A consulting company was tasked with identifying which market segment would be more profitable, labeled as Segment A or Segment B. A survey was created showing a product to the two different segments, and respondents were asked to rate the product on a scale from 1 to 10 (1 worst, 10 best). Run the correct test using α=0.10 . Which is the correct conclusion?

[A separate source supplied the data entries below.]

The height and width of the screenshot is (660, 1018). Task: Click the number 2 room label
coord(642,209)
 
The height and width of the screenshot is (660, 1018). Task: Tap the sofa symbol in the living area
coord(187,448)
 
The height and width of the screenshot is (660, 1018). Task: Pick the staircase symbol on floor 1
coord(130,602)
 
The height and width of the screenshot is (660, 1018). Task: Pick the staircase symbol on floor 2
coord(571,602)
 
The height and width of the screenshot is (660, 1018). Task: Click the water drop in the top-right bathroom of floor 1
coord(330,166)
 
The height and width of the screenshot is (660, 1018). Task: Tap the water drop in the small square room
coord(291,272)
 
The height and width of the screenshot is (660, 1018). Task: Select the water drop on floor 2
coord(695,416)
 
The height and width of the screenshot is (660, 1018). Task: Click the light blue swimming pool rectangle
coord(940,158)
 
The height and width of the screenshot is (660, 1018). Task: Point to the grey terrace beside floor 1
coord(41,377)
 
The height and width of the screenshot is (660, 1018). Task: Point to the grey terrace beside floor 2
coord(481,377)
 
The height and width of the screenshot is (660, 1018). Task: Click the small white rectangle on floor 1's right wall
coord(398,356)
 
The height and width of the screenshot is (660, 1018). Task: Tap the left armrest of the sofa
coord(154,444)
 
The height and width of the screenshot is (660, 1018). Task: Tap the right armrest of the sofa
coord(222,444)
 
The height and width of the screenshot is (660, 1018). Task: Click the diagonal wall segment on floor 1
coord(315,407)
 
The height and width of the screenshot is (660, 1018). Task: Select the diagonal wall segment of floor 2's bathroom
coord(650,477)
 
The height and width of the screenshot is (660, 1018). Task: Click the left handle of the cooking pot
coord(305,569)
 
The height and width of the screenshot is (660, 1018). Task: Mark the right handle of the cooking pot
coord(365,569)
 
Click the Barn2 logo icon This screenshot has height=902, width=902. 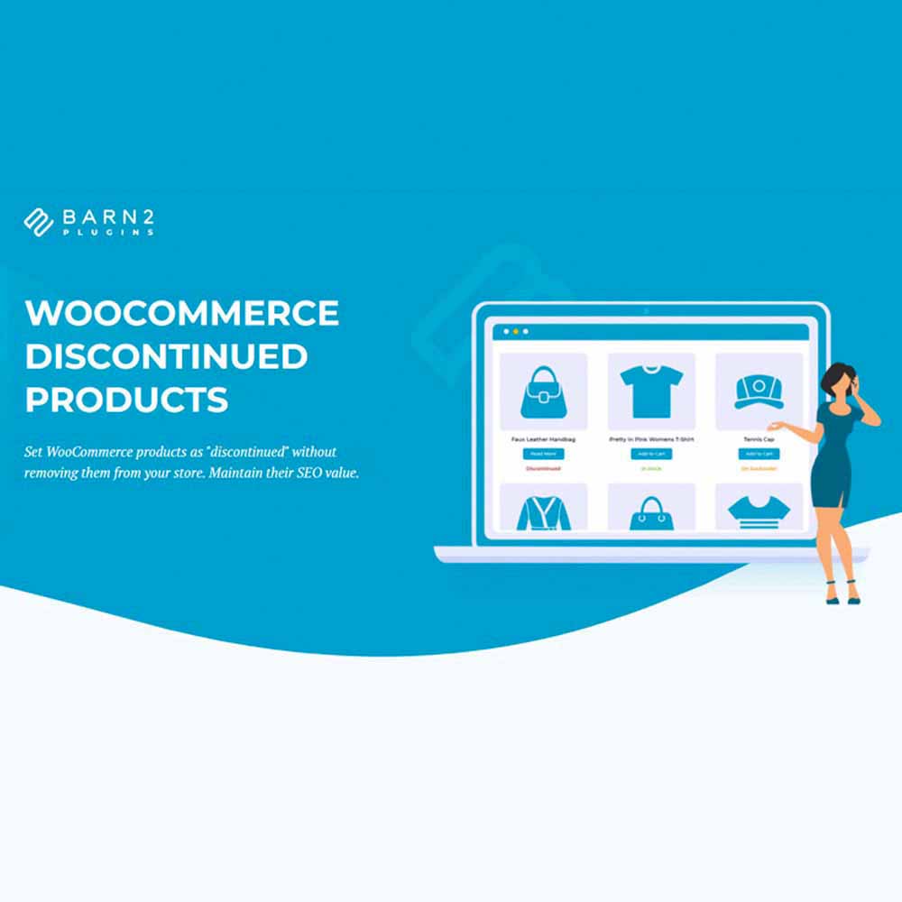pyautogui.click(x=39, y=222)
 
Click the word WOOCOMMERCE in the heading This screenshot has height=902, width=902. pyautogui.click(x=182, y=314)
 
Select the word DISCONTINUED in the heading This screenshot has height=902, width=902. pyautogui.click(x=166, y=356)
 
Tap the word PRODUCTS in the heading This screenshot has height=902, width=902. pyautogui.click(x=126, y=400)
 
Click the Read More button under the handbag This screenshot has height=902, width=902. pyautogui.click(x=543, y=454)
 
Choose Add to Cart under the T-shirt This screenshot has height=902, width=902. pyautogui.click(x=651, y=454)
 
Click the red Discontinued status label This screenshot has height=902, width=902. pyautogui.click(x=543, y=469)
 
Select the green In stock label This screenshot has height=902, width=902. pyautogui.click(x=651, y=469)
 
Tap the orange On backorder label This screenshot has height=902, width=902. pyautogui.click(x=758, y=469)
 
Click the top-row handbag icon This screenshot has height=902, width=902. pyautogui.click(x=543, y=391)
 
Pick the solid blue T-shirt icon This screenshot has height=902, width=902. pyautogui.click(x=651, y=391)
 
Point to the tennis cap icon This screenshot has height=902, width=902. pyautogui.click(x=758, y=391)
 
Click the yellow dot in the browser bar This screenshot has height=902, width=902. pyautogui.click(x=515, y=331)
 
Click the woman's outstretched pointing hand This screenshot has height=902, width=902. pyautogui.click(x=774, y=426)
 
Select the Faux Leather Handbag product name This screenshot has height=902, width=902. pyautogui.click(x=543, y=438)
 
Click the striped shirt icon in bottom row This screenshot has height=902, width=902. pyautogui.click(x=758, y=511)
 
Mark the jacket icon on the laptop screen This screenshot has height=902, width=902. pyautogui.click(x=543, y=512)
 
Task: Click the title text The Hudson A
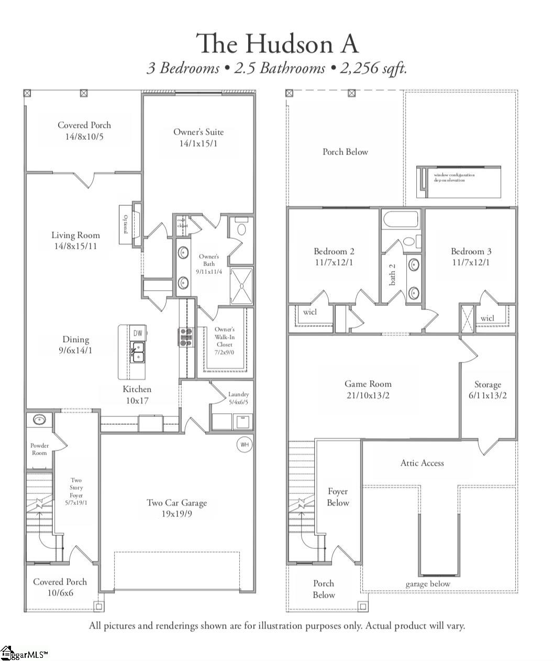point(277,43)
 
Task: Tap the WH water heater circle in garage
point(244,445)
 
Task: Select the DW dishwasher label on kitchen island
point(138,333)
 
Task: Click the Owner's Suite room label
point(198,137)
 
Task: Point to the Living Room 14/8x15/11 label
point(75,240)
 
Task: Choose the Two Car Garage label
point(176,508)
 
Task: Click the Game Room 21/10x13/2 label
point(368,389)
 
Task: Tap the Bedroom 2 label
point(334,256)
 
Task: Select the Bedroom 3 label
point(471,256)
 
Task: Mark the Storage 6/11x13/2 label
point(487,390)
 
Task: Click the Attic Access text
point(422,463)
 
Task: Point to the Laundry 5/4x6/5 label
point(238,398)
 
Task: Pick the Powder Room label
point(39,449)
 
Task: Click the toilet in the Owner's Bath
point(242,228)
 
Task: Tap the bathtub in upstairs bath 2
point(401,219)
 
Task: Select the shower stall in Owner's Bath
point(241,286)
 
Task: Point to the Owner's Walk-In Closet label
point(225,340)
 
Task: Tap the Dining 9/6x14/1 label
point(75,345)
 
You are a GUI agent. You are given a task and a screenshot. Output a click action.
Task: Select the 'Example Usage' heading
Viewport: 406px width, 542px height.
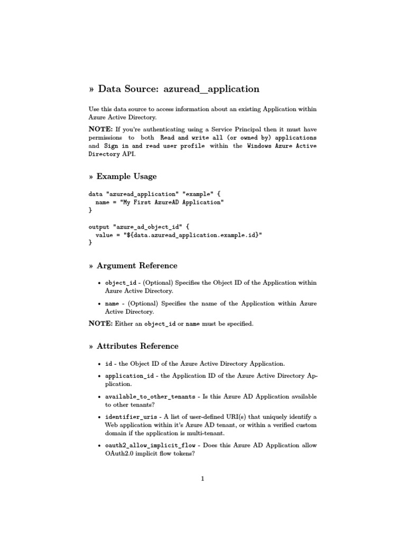[126, 176]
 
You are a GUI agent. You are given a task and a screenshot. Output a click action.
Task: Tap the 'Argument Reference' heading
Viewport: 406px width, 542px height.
[137, 266]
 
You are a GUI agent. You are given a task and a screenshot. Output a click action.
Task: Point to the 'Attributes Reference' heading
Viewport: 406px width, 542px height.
[137, 346]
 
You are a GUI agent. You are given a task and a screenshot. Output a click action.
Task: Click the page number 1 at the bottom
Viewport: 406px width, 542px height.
[202, 479]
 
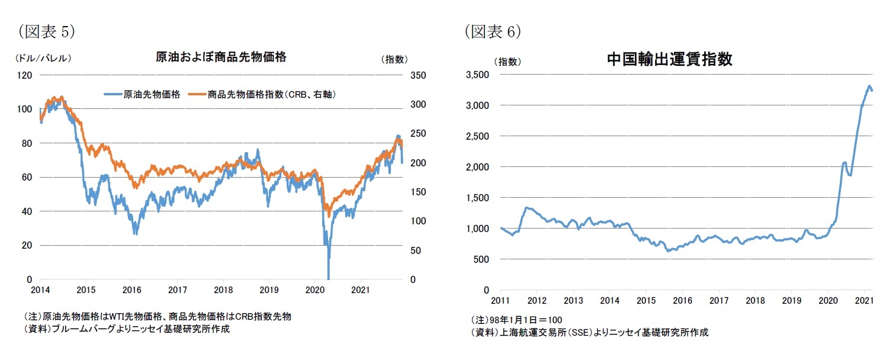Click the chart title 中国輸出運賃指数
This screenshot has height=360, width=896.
coord(669,59)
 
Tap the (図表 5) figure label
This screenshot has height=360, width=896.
coord(46,31)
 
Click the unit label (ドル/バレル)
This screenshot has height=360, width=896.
coord(42,59)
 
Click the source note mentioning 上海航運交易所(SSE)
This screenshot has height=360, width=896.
coord(589,333)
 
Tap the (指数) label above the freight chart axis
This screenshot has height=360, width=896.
coord(507,60)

		There is no statistically significant difference between Segments A and B.
		Cannot run this test, data not normal or not enough sample size.
		There is a statistically significant difference between Segments A and B.

Segment	Product Rating
A	6
A	5
A	2
A	2
A	10
A	9
A	9
A	8
A	6
A	9
A	6
A	5
A	8
A	10
A	4
A	9
A	4
A	2
A	4
A	5
A	8
A	6
A	7
A	7
A	4
A	7
A	7
A	6
A	7
A	10
B	8
B	1
B	3
B	7
B	6
B	5
B	4
B	1
B	7
B	2
B	1
B	7
B	9
B	2
B	1
B	4
B	7
B	1
B	9
B	9
B	8
B	4
B	10
B	5
B	10
B	10
B	10
B	3
B	1
B	2

Answer 1

For Segment A, sample 1 :

Sample mean, x̅1 = 6.4

Sample standard deviation, s1= 2.372253

For Segment A,ample size, n1 = 30

For Segment B, sample 2 :

Sample mean, x̅2 = 5.233333

Sample standard deviation, s2 = 3.297683

Sample size, n2 = 30

α = 0.1

Null and Alternative hypothesis:

Ho : µ1 = µ2     

H1 : µ1 ≠ µ2     

Pooled variance :     

S²p = ((n1-1)*s1² + (n2-1)*s2² )/(n1+n2-2) = 8.251149    

Test statistic:     

t = (x̅1 - x̅2)/[√(s²p(1/n1 + 1/n2 )] = 1.5730    

df = n1+n2-2 = 58    

Critical value :     

Two tailed critical value, t crit = T.INV.2T(0.1, 58 ) = ± 1.672

p-value :     

Two tailed p-value =T.DIST.2T(ABS(1.5730), 58) = 0.1212

Decision:     

p-value > α, Do not reject the null hypothesis     

Answer: There is no statistically significant difference between Segments A and B.